» **Task prompt**: Repeat word for word the part of the 2007 Hillblom meeting blog post that begins with "2007 Hillblom Meeting: Morning" and ends after "my review here.".
== Document extract ==
2007 Hillblom Meeting: Morning session 1

Today I’m attending the 6th annual scientific meeting of the Larry L. Hillblom Foundation, the kind people who pay my salary. I’m going to do my best to liveblog the highlights of this year’s meeting as they happen; if you’re interested in my thoughts about last year’s conference, please check out my review here.

I got stuck on the 880 South and missed Dale Bredesen, formerly CEO of the Buck Institute; I walked in to hear most of UCSD’s Laura Dugan’s discussion of oxidative damage and cell loss in the aging brain, as well as intervention strategies that exploit both broad-spectrum antioxidants as well as inhibitors of specific oxidases (some of which are chemically modified fullerenes). At the end of her talk, she drew connections between the age-related increase in the risk of psychosis (e.g., under anesthesia) and the cellular changes in the aging brain.

Dugan was followed by Cynthia Kenyon, the director of the Hillblom Center for the Biology of Aging at UCSF. The program now has 35 affiliated faculty, whose research ranges from clinical (e.g., breast cancer and fronto-temporal dementia) to the very fundamental (prion diseases in yeast, the cell cycle, and the unfolded protein response). She described the main mission of the Center (funding promising graduate students with a desire to focus on the biology of aging), and reviewed some of the funding recipients’ most recent work.

Getting down to brass tacks and emphasizing the real-world applications of the work, Kenyon described a brave new world in which the 40-year-old men of the future will find themselves unwittingly, but enthusiastically, hitting on 90-year-old hotties in singles bars.
===
== Records shown ==
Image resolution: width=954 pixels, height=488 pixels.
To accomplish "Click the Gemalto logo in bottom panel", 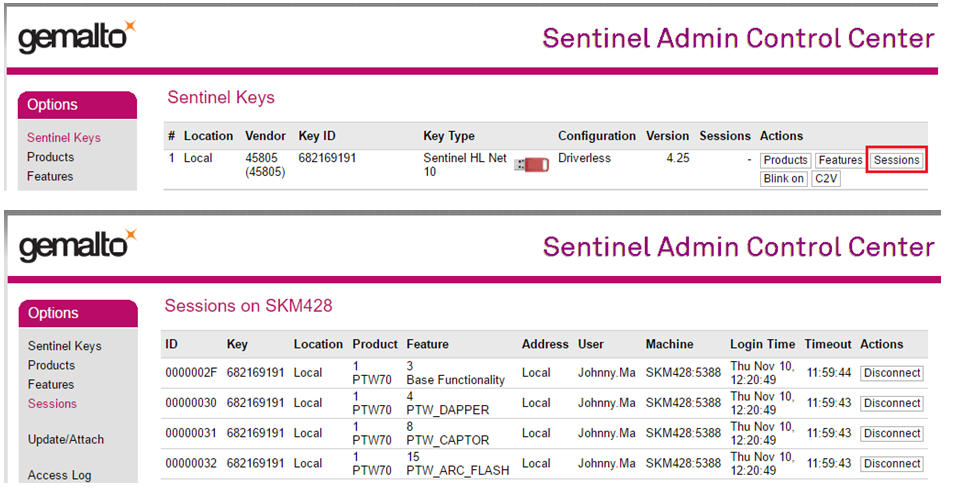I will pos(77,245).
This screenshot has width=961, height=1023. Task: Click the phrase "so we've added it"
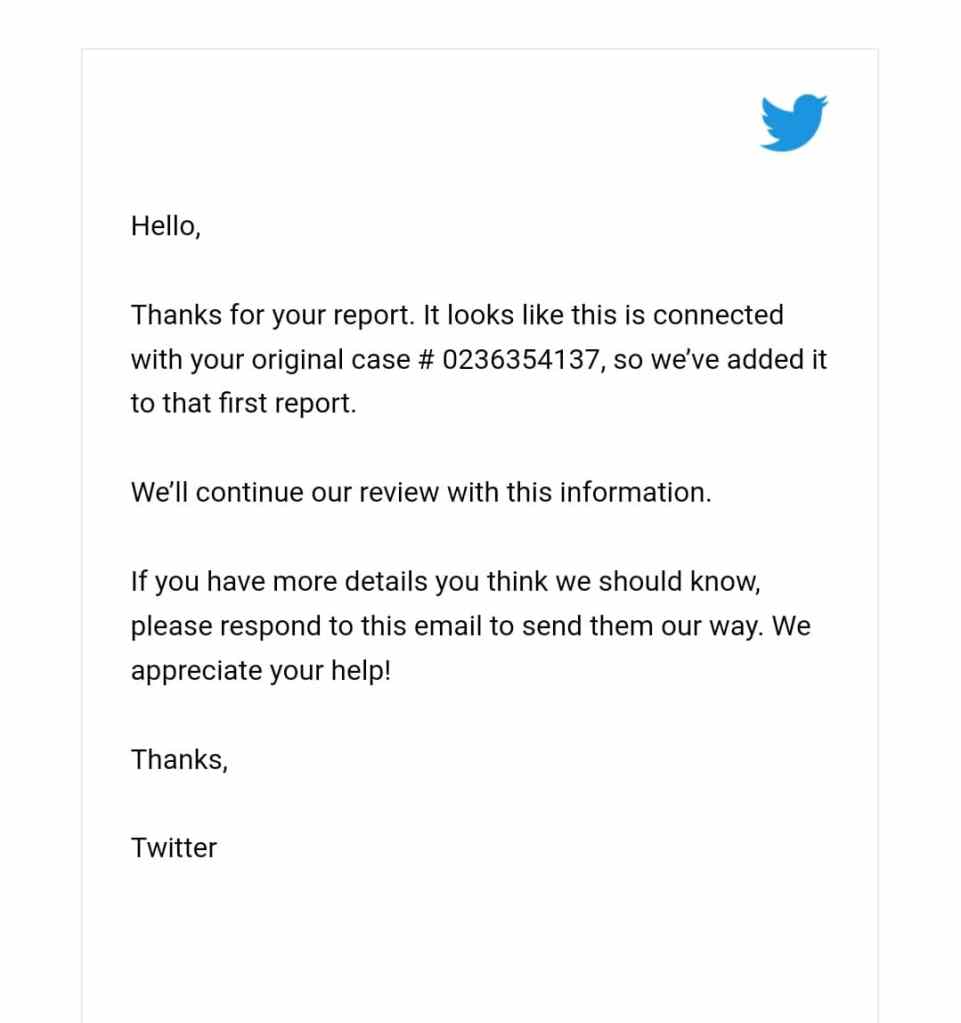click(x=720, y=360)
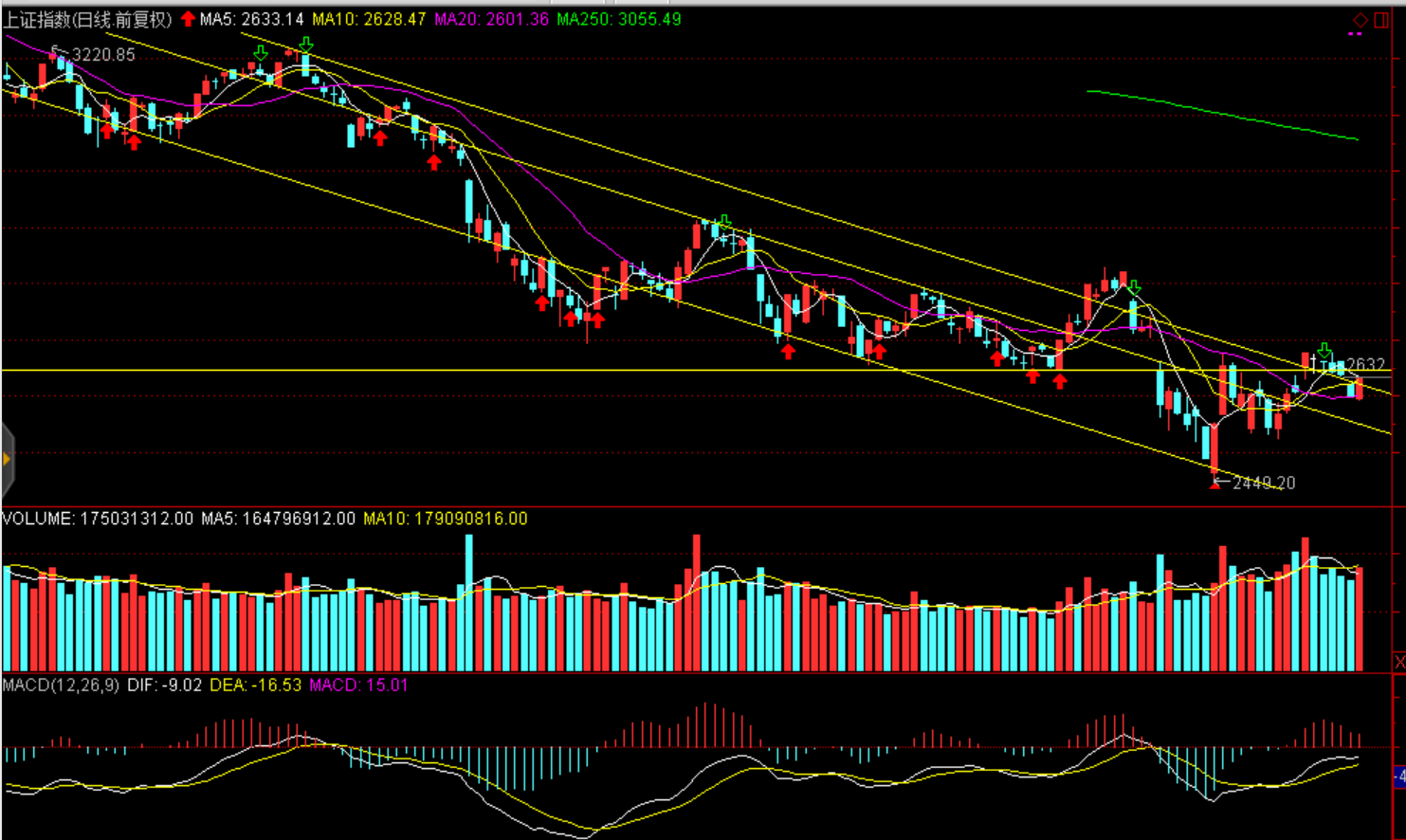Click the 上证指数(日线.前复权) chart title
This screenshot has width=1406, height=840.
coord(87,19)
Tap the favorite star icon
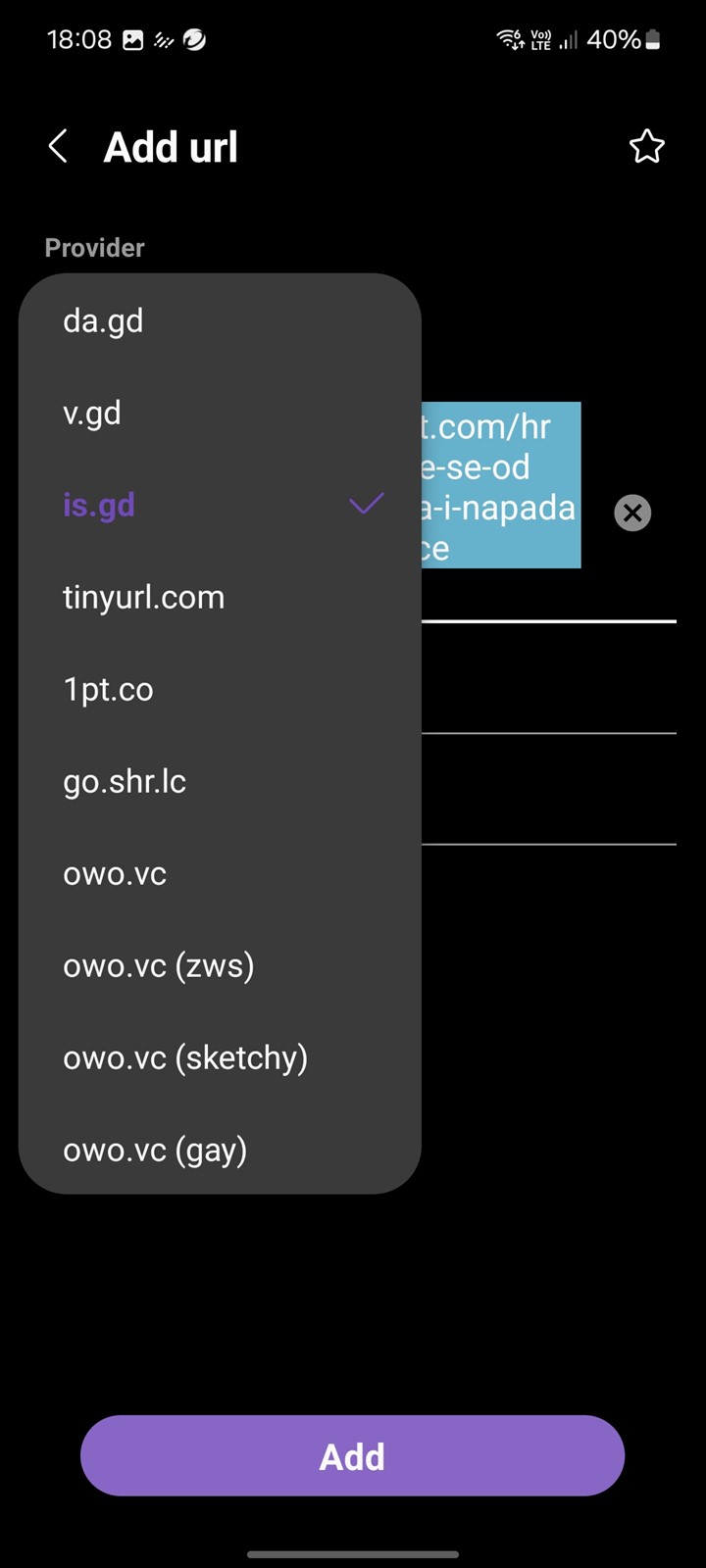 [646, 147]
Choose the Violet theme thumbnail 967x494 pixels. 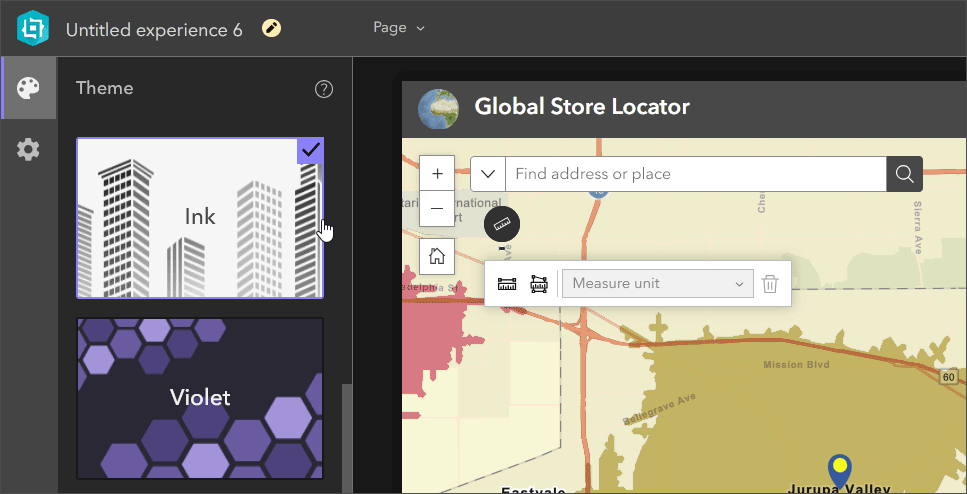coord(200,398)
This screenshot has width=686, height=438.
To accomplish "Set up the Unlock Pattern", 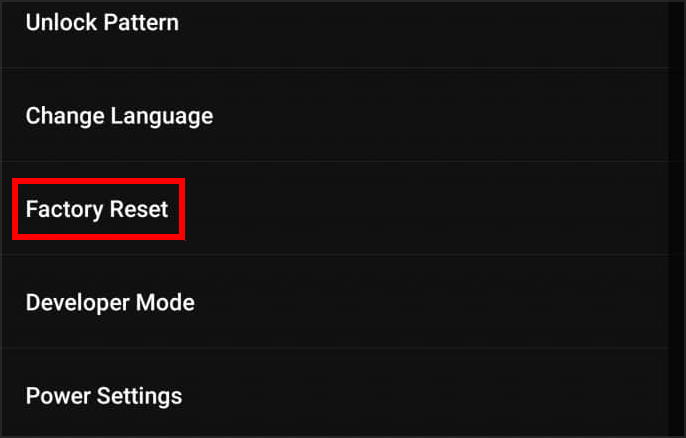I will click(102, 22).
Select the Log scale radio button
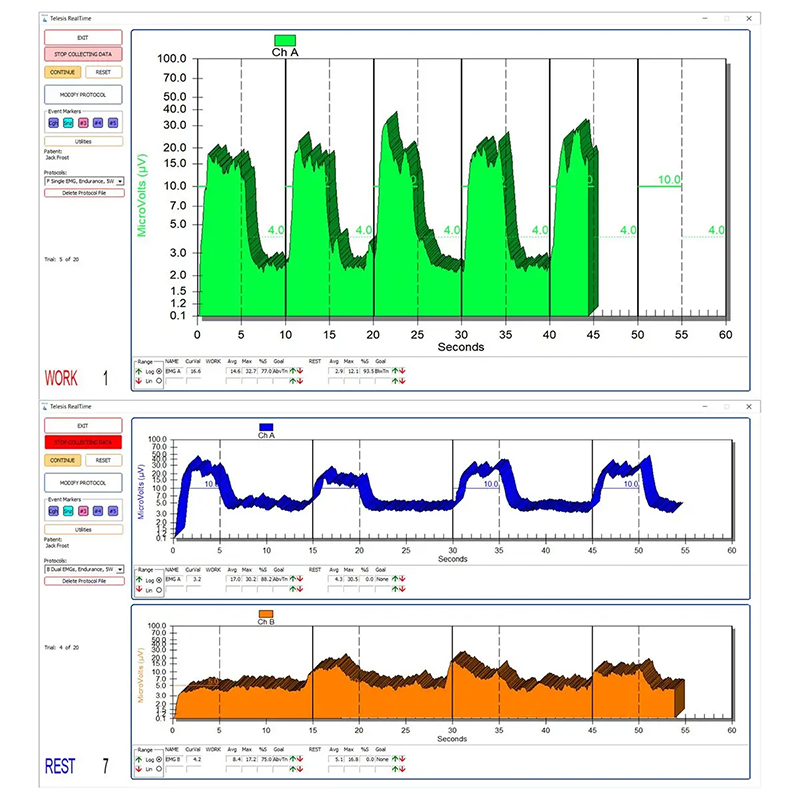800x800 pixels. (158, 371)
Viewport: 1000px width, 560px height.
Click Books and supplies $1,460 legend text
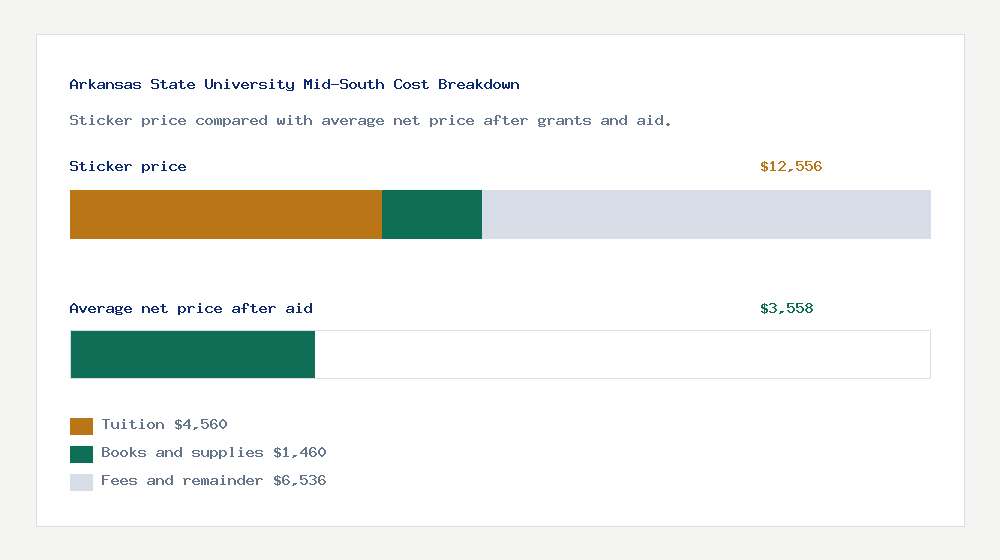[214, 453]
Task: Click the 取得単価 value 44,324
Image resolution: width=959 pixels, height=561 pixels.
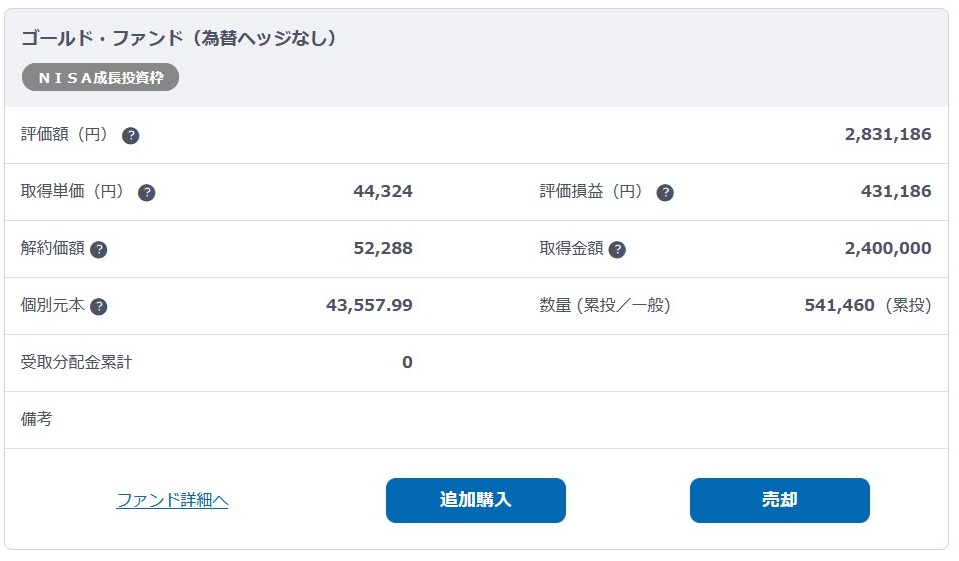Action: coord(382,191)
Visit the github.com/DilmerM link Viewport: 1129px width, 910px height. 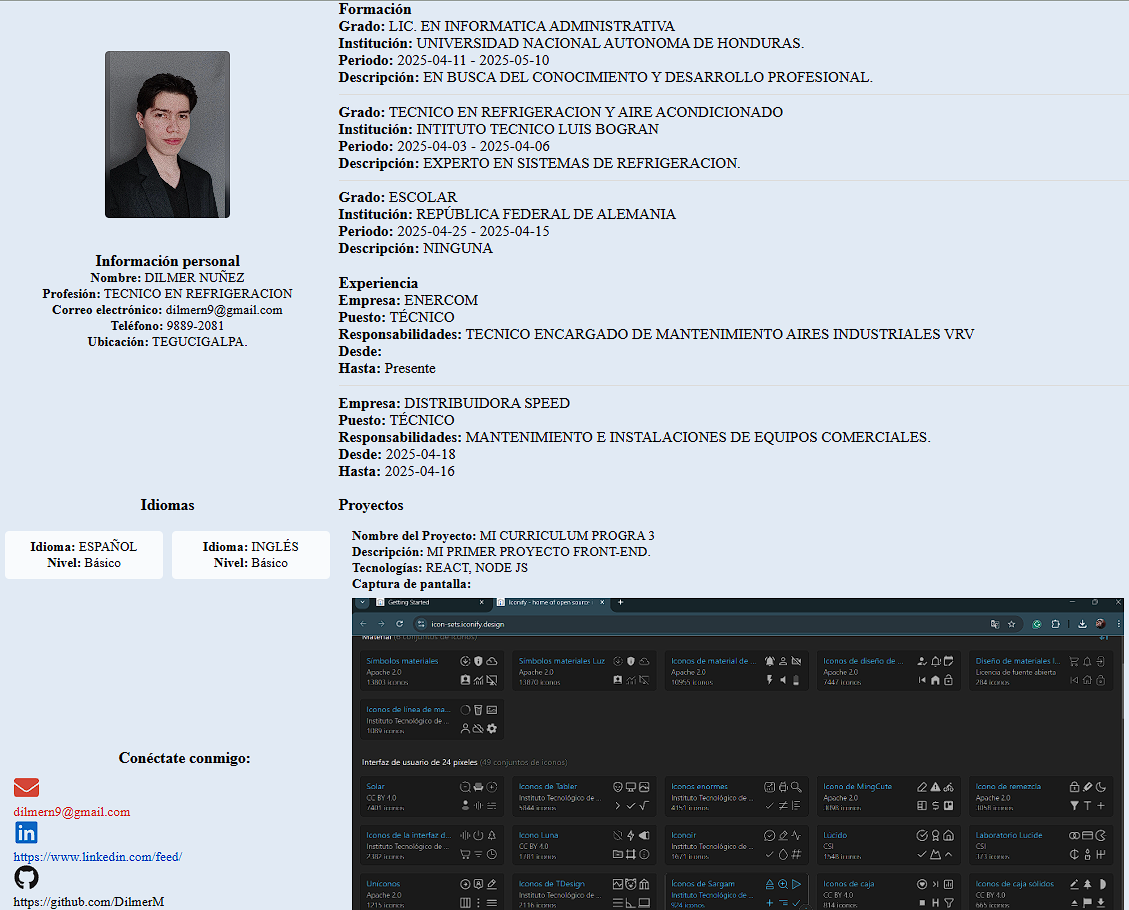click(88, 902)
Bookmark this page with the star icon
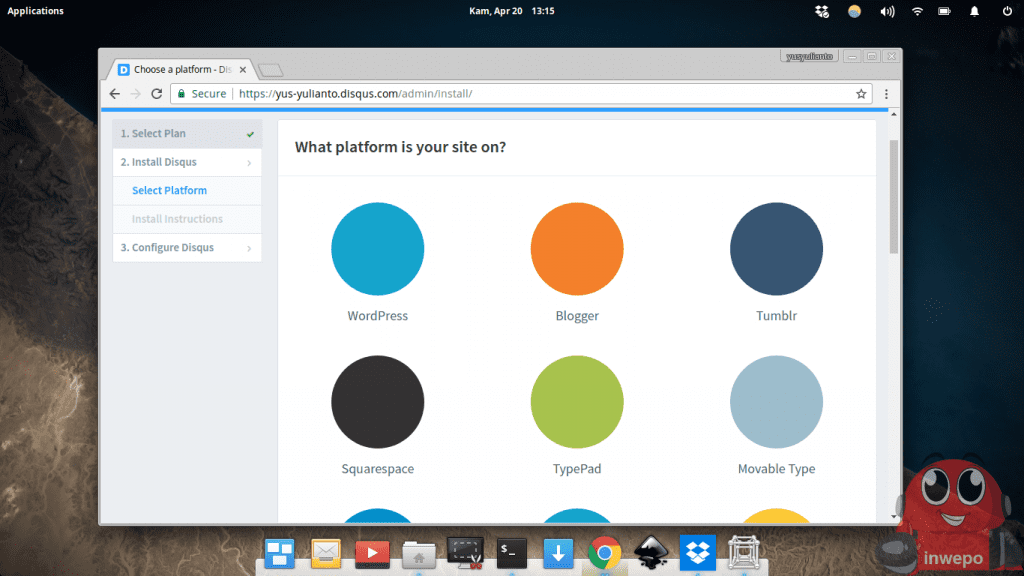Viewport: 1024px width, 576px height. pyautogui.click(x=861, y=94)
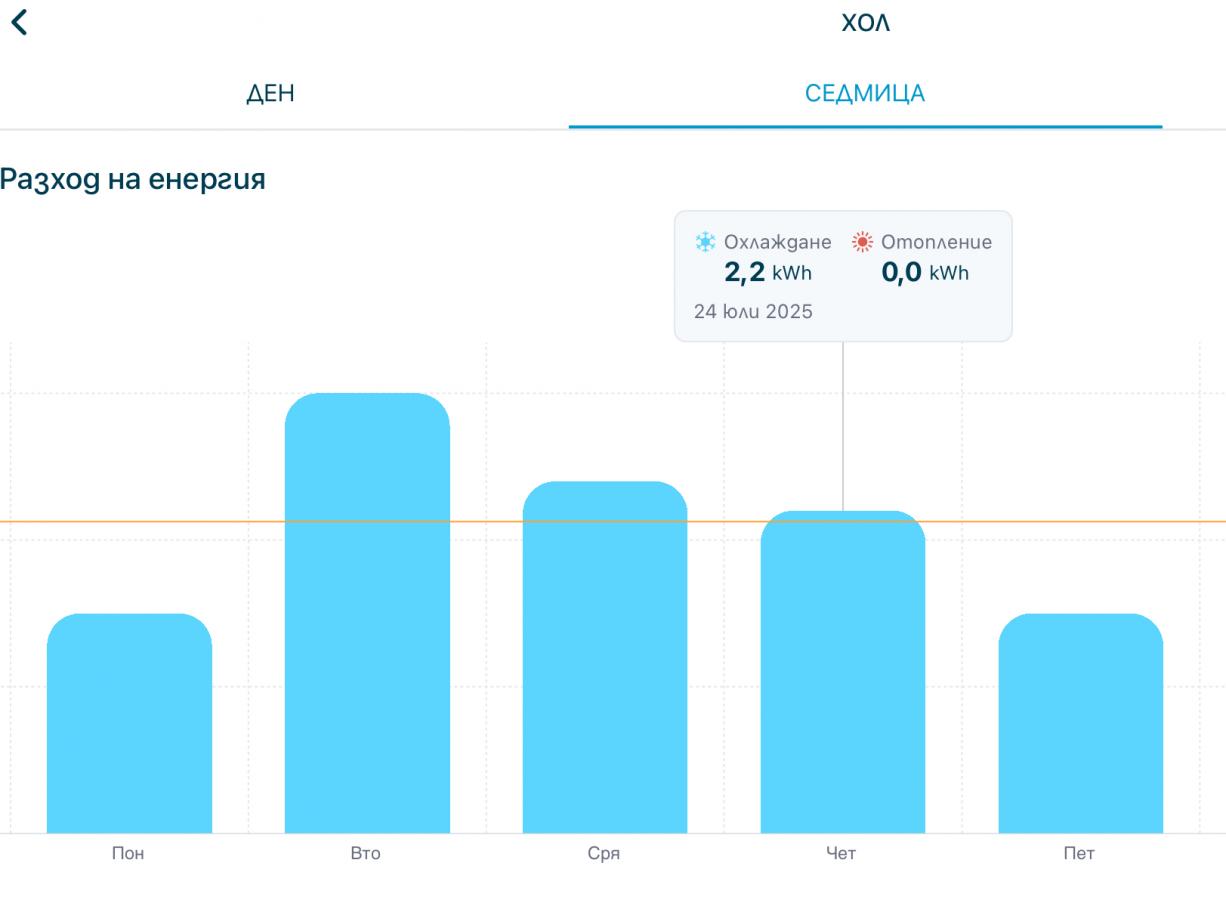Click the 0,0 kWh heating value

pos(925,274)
===
» **Answer area**:
2007 Hillblom Meeting: Morning session 1

Today I’m attending the 6th annual scientific meeting of the Larry L. Hillblom Foundation, the kind people who pay my salary. I’m going to do my best to liveblog the highlights of this year’s meeting as they happen; if you’re interested in my thoughts about last year’s conference, please check out my review here.